Selected extract:
○ ○ ○ ○ ○ ○ ○
Please read more here.

Fall 2012 LDC Data Scholarship Program

Applications are now being accepted through September 17, 2012, 11:59PM EST for the Fall 2012 LDC Data Scholarship program! The LDC Data Scholarship program provides university students with access to LDC data at no-cost. During previous program cycles, LDC has awarded no-cost copies of LDC data to over 20 individual students and student research groups.

This program is open to students pursuing both undergraduate and graduate studies in an accredited college or university. LDC Data Scholarships are not restricted to any particular field of study; however, students must demonstrate a well-developed research agenda and a bona fide inability to pay. The selection process is highly competitive.

The application consists of two parts:

(1) Data Use Proposal. Applicants must submit a proposal describing their intended use of the data. The proposal should state which data the student plans to use and how the data will benefit their research project as well as information on the proposed methodology or algorithm.

Applicants should consult the LDC Corpus Catalog for a complete list of data distributed by LDC. Due to certain restrictions, a handful of LDC corpora are restricted to members of the Consortium. Applicants are advised to select a maximum of one to two datasets; students may apply for additional datasets during the following cycle once they have completed processing of the initial datasets and publish or present work in some juried venue.

(2) Letter of Support. Applicants must submit one letter of support from their thesis adviser or department chair. The letter must confirm that the department or university lacks the funding to pay the full Non-member Fee for the data and verify the student's need for data.

For further information on application materials and program rules, please visit the LDC Data Scholarship page.

Students can email their applications to the LDC Data Scholarship program. Decisions will be sent by email from the same address.

The deadline for the Fall 2012 program cycle is September 17, 2012, 11:59PM EST.

Spotlight on HAVIC

As part of our 20th anniversary celebration, the coming newsletters will include features that provide an overview of the broad range of LDC’s activities. To begin, we'll examine the Heterogeneous Audio Visual Internet Collection (HAVIC), one of the many projects handled by LDC’s Collection/Annotation Group led by Senior Associate Director Stephanie Strassel.
○ ○ ○ ○ ○ ○ ○
Data segment:
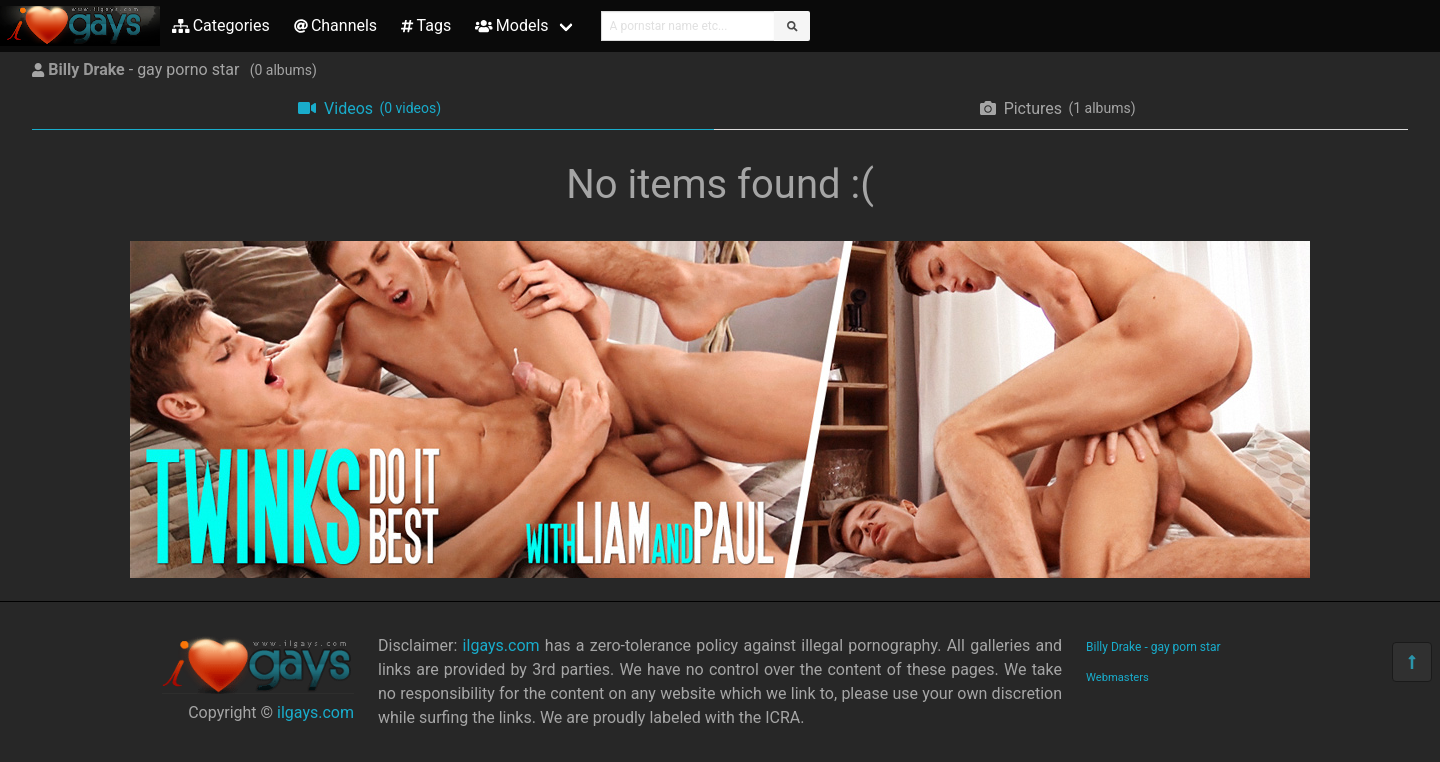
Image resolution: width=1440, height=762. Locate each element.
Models (511, 25)
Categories (221, 25)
○ ○ ○ ○ ○ ○ ○
Given request: Extend the LDC newsletter text above, picking up right after its final sentence.

The response:
Under the supervision of Senior Research Coordinator Amanda Morris, the HAVIC team is developing a large corpus of unconstrained multimedia data drawn from user-generated videos on the web and annotated for a variety of features. The HAVIC corpus has been designed with an eye toward providing increased challenges for both acoustic and video processing technologies, focusing on multi-dimensional variation inherent in user-generated content. Over the past three years the corpus has provided training, development and test data for the NIST TRECVID Multimedia Event Detection (MED) Evaluation Track, whose goal is to assemble core detection technologies into a system that can search multimedia recordings for user-defined events based on pre-computed metadata.

For each MED evaluation, LDC and NIST have collaborated to define many new events, including things like “making a cake” or “assembling a shelter”. Each event requires an Event Kit, consisting of a textual description of the event’s properties along with a few exemplar videos depicting the event. A large team of LDC data scouts search for videos that contain each event, along with videos that are only indirectly or superficially related to defined events plus background videos that are unrelated to any defined event. After finding suitable content, data scouts label each video for a variety of features including the presence of audio, visual or text evidence that a particular event has occurred. This work is done using LDC’s AScout framework, consisting of a browser plug-in, a database backend and processing scripts that together permit data scouts to efficiently search for videos, annotate the multimedia content, and initiate download and post-processing of the data. Collected data is converted to MPEG-4 format, with h.264 video encoding and AAC audio encoding, and the original video resolution and audio/video bitrates are retained.

To date, LDC has collected and labeled well over 100,000 videos as part of the HAVIC Project, and the corpus will ultimately comprise thousands of hours of labeled data. Look for portions of the corpus to appear among LDC’s future releases.

New publications

(1)English Web Treebank was developed by the Linguistic Data Consortium (LDC) with funding through a gift from Google Inc. It consists of over 250,000 words of English weblogs, newsgroups, email, reviews and question-answers manually annotated for syntactic structure and is designed to allow language technology researchers to develop and evaluate the robustness of parsing methods in those web domains.

This release contains 254,830 word-level tokens and 16,624 sentence-level tokens of webtext in 1174 files annotated for sentence- and word-level tokenization, part-of-speech, and syntactic structure. The data is roughly evenly divided across five genres: weblogs, newsgroups, email, reviews, and question-answers. The files were manually annotated following the sentence-level tokenization guidelines for web text and the word-level tokenization guidelines developed for English treebanks in the DARPA GALE project. Only text from the subject line and message body of posts, articles, messages and question-answers were collected and annotated.

English Web Treebank is distributed via web download. 2012 Subscription Members will receive two copies of this data on disc. 2012 Standard Members may request a copy as part of their 16 free membership corpora. Non-members may license this data by completing the LDC User Agreement for Non-members. The agreement can be faxed to +1 215 573 2175 or scanned and emailed to this address. The first fifty copies of this publication are being made available at no charge.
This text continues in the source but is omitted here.